(Task input):
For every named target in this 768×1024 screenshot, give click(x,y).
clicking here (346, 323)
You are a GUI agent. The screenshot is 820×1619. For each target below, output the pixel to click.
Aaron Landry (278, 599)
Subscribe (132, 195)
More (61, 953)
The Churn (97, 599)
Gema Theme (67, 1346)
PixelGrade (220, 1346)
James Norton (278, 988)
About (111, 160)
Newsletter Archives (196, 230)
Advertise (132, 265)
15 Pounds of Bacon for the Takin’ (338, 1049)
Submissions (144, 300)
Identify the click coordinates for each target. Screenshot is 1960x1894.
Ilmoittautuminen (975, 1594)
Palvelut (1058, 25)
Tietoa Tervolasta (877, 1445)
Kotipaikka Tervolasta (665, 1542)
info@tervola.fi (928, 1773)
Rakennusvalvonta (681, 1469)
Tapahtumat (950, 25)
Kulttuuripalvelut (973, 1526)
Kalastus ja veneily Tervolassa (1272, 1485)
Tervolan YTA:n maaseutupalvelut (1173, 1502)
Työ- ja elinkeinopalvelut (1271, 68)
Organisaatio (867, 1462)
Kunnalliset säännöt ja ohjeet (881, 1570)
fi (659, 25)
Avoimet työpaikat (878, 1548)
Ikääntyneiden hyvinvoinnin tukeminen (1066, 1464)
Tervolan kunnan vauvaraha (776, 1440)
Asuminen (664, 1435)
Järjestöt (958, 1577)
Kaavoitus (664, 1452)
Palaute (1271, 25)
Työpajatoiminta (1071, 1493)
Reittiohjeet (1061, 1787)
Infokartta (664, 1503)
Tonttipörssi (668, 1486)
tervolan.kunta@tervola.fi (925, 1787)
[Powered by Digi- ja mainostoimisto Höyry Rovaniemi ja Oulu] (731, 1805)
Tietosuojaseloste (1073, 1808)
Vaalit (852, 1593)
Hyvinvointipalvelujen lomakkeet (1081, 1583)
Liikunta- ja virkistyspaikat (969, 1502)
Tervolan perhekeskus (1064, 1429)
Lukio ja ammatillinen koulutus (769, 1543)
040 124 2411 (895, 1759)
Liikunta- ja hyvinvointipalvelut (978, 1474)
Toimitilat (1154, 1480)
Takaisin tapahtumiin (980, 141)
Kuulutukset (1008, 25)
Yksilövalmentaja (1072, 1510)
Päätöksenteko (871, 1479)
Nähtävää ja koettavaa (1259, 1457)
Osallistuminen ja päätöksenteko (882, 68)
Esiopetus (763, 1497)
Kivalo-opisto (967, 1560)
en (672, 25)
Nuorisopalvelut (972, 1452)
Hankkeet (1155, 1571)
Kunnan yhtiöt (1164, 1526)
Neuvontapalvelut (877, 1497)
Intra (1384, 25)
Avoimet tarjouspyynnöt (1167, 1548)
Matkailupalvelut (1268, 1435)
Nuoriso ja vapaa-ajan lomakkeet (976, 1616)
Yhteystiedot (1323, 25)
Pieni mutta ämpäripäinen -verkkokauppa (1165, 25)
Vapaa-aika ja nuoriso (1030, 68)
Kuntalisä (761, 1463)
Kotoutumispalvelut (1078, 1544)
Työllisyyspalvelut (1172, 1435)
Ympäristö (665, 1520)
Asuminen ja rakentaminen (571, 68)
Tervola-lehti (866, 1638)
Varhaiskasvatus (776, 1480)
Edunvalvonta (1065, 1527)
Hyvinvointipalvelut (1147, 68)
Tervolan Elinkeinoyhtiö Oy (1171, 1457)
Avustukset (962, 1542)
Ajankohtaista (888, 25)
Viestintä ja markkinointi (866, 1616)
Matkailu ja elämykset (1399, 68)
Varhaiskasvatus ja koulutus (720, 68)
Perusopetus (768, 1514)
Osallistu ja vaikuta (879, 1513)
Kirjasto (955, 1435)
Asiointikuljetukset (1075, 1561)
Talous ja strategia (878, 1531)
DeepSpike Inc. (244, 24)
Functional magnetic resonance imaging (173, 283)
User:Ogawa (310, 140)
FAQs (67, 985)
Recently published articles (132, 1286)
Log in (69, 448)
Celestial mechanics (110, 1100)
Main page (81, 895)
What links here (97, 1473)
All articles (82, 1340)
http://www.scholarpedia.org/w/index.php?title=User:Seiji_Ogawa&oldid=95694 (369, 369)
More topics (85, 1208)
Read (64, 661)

(How to complete this task):
Retype each line above with no alterations.

(Response below):
For every named target in this 768×1024 screenshot, give click(x,y).
clicking here (346, 323)
You are a GUI agent. The screenshot is 820×1619. For each target below, output the pixel to click.
Aaron Landry (278, 599)
Subscribe (132, 195)
More (61, 953)
The Churn (97, 599)
Gema Theme (67, 1346)
PixelGrade (220, 1346)
James Norton (278, 988)
About (111, 160)
Newsletter Archives (196, 230)
Advertise (132, 265)
15 Pounds of Bacon for the Takin’ (338, 1049)
Submissions (144, 300)
Identify the click coordinates for each target. Screenshot is 1960x1894.
Ilmoittautuminen (975, 1594)
Palvelut (1058, 25)
Tietoa Tervolasta (877, 1445)
Kotipaikka Tervolasta (665, 1542)
info@tervola.fi (928, 1773)
Rakennusvalvonta (681, 1469)
Tapahtumat (950, 25)
Kulttuuripalvelut (973, 1526)
Kalastus ja veneily Tervolassa (1272, 1485)
Tervolan YTA:n maaseutupalvelut (1173, 1502)
Työ- ja elinkeinopalvelut (1271, 68)
Organisaatio (867, 1462)
Kunnalliset säännöt ja ohjeet (881, 1570)
fi (659, 25)
Avoimet työpaikat (878, 1548)
Ikääntyneiden hyvinvoinnin tukeminen (1066, 1464)
Tervolan kunnan vauvaraha (776, 1440)
Asuminen (664, 1435)
Järjestöt (958, 1577)
Kaavoitus (664, 1452)
Palaute (1271, 25)
Työpajatoiminta (1071, 1493)
Reittiohjeet (1061, 1787)
Infokartta (664, 1503)
Tonttipörssi (668, 1486)
tervolan.kunta@tervola.fi (925, 1787)
[Powered by Digi- ja mainostoimisto Höyry Rovaniemi ja Oulu] (731, 1805)
Tietosuojaseloste (1073, 1808)
Vaalit (852, 1593)
Hyvinvointipalvelujen lomakkeet (1081, 1583)
Liikunta- ja virkistyspaikat (969, 1502)
Tervolan perhekeskus (1064, 1429)
Lukio ja ammatillinen koulutus (769, 1543)
040 124 2411 (895, 1759)
Liikunta- ja hyvinvointipalvelut (978, 1474)
Toimitilat (1154, 1480)
Takaisin tapahtumiin (980, 141)
Kuulutukset (1008, 25)
Yksilövalmentaja (1072, 1510)
Päätöksenteko (871, 1479)
Nähtävää ja koettavaa (1259, 1457)
Osallistuminen ja päätöksenteko (882, 68)
Esiopetus (763, 1497)
Kivalo-opisto (967, 1560)
en (672, 25)
Nuorisopalvelut (972, 1452)
Hankkeet (1155, 1571)
Kunnan yhtiöt (1164, 1526)
Neuvontapalvelut (877, 1497)
Intra (1384, 25)
Avoimet tarjouspyynnöt (1167, 1548)
Matkailupalvelut (1268, 1435)
Nuoriso ja vapaa-ajan lomakkeet (976, 1616)
Yhteystiedot (1323, 25)
Pieni mutta ämpäripäinen -verkkokauppa (1165, 25)
Vapaa-aika ja nuoriso (1030, 68)
Kuntalisä (761, 1463)
Kotoutumispalvelut (1078, 1544)
Työllisyyspalvelut (1172, 1435)
Ympäristö (665, 1520)
Asuminen ja rakentaminen (571, 68)
Tervola-lehti (866, 1638)
Varhaiskasvatus (776, 1480)
Edunvalvonta (1065, 1527)
Hyvinvointipalvelut (1147, 68)
Tervolan Elinkeinoyhtiö Oy (1171, 1457)
Avustukset (962, 1542)
Ajankohtaista (888, 25)
Viestintä ja markkinointi (866, 1616)
Matkailu ja elämykset (1399, 68)
Varhaiskasvatus ja koulutus (720, 68)
Perusopetus (768, 1514)
Osallistu ja vaikuta (879, 1513)
Kirjasto (955, 1435)
Asiointikuljetukset (1075, 1561)
Talous ja strategia (878, 1531)
DeepSpike Inc. (244, 24)
Functional magnetic resonance imaging (173, 283)
User:Ogawa (310, 140)
FAQs (67, 985)
Recently published articles (132, 1286)
Log in (69, 448)
Celestial mechanics (110, 1100)
Main page (81, 895)
What links here (97, 1473)
All articles (82, 1340)
http://www.scholarpedia.org/w/index.php?title=User:Seiji_Ogawa&oldid=95694 (369, 369)
More topics (85, 1208)
Read (64, 661)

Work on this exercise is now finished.